DB: Was bedeutet der RegE für ein Verbandssanktionengesetz für die Verfolgung und Bestrafung von Steuerstraftaten aus Unternehmen heraus?

von Busekist: „Zunächst einmal bedeutet der Entwurf, dass bei einer vorsätzlichen Verkürzung von Steuern zukünftig ein hohes Bußgeld festgesetzt werden kann, wenn die Verkürzung – so heißt es im Gesetzesentwurf – durch eine angemessene Organisation, Auswahl, Anleitung und Aufsicht hätte verhindert oder wesentlich erschwert werden können. Sanktioniert werden soll damit über das Verbandssanktionengesetz (VerSanG) im Wesentlichen das Unterlassen von angemessenen Compliance-Maßnahmen, das den entsprechenden Verstoß begünstigt hat. Zwar gibt es auch bereits nach derzeitiger Rechtslage die Möglichkeit, in derartigen Fällen ein – deutlich niedrigeres – Bußgeld zu verhängen, jedoch wird davon – jedenfalls im Falle von steuerlichen Verstößen – in der Praxis bisher wenig Gebrauch gemacht. Dies dürfte sich mit Inkrafttreten des VerSanG und dem Eintritt ins Legalitätsprinzip ändern. Zudem dürfte die finanzielle Belastung in Verfehlungsfällen teilweise erheblich sein, denn neben dem aus dem Nachsteuergewinn zu zahlenden Bußgeld bleibt es ja bei der Nachentrichtungspflicht für die Steuer, Zinsen und Verspätungszuschlägen sowie einer Einziehung nach 29a OWiG.“

DB: Welche Änderungen gibt es bei der strafbehördlichen Ermittlung?

### AUFGELISTETE ZEILEN

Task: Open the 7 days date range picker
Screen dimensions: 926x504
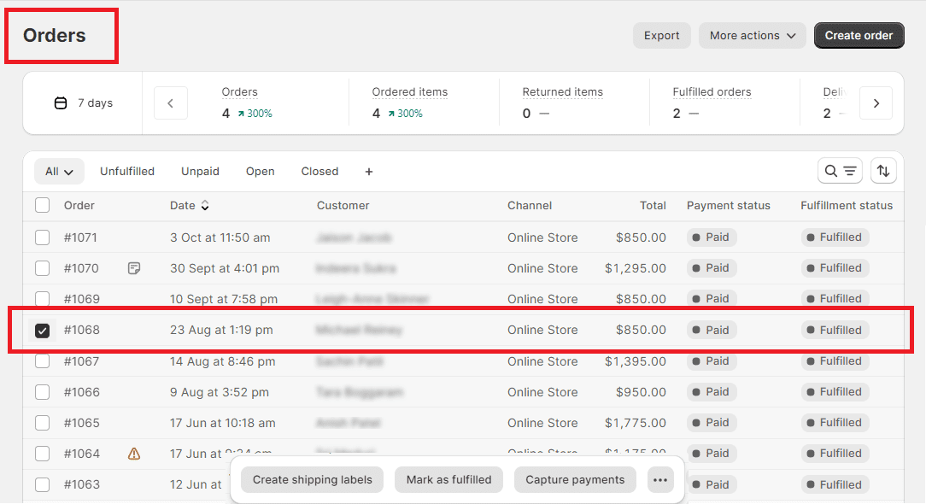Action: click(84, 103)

---

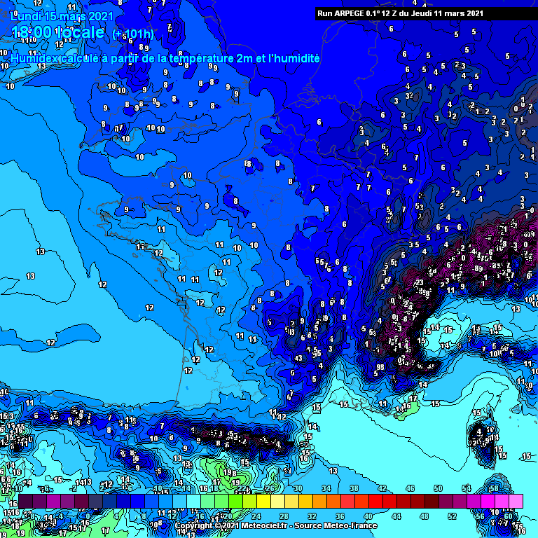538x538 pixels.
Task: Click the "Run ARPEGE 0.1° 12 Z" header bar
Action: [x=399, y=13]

--

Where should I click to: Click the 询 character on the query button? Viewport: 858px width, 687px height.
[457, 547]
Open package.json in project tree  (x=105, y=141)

### ZIEL DER ÜBUNG
Entnimm den Text zum Verbandssanktionengesetz vollständig und Zeichen für Zeichen unverändert. Als Grundlage dient ausschließlich der Text zum Verbandssanktionengesetz.

### LÖSUNG DER AUFGABE
DB: Was bedeutet der RegE für ein Verbandssanktionengesetz für die Verfolgung und Bestrafung von Steuerstraftaten aus Unternehmen heraus?

von Busekist: „Zunächst einmal bedeutet der Entwurf, dass bei einer vorsätzlichen Verkürzung von Steuern zukünftig ein hohes Bußgeld festgesetzt werden kann, wenn die Verkürzung – so heißt es im Gesetzesentwurf – durch eine angemessene Organisation, Auswahl, Anleitung und Aufsicht hätte verhindert oder wesentlich erschwert werden können. Sanktioniert werden soll damit über das Verbandssanktionengesetz (VerSanG) im Wesentlichen das Unterlassen von angemessenen Compliance-Maßnahmen, das den entsprechenden Verstoß begünstigt hat. Zwar gibt es auch bereits nach derzeitiger Rechtslage die Möglichkeit, in derartigen Fällen ein – deutlich niedrigeres – Bußgeld zu verhängen, jedoch wird davon – jedenfalls im Falle von steuerlichen Verstößen – in der Praxis bisher wenig Gebrauch gemacht. Dies dürfte sich mit Inkrafttreten des VerSanG und dem Eintritt ins Legalitätsprinzip ändern. Zudem dürfte die finanzielle Belastung in Verfehlungsfällen teilweise erheblich sein, denn neben dem aus dem Nachsteuergewinn zu zahlenden Bußgeld bleibt es ja bei der Nachentrichtungspflicht für die Steuer, Zinsen und Verspätungszuschlägen sowie einer Einziehung nach 29a OWiG.“

DB: Welche Änderungen gibt es bei der strafbehördlichen Ermittlung?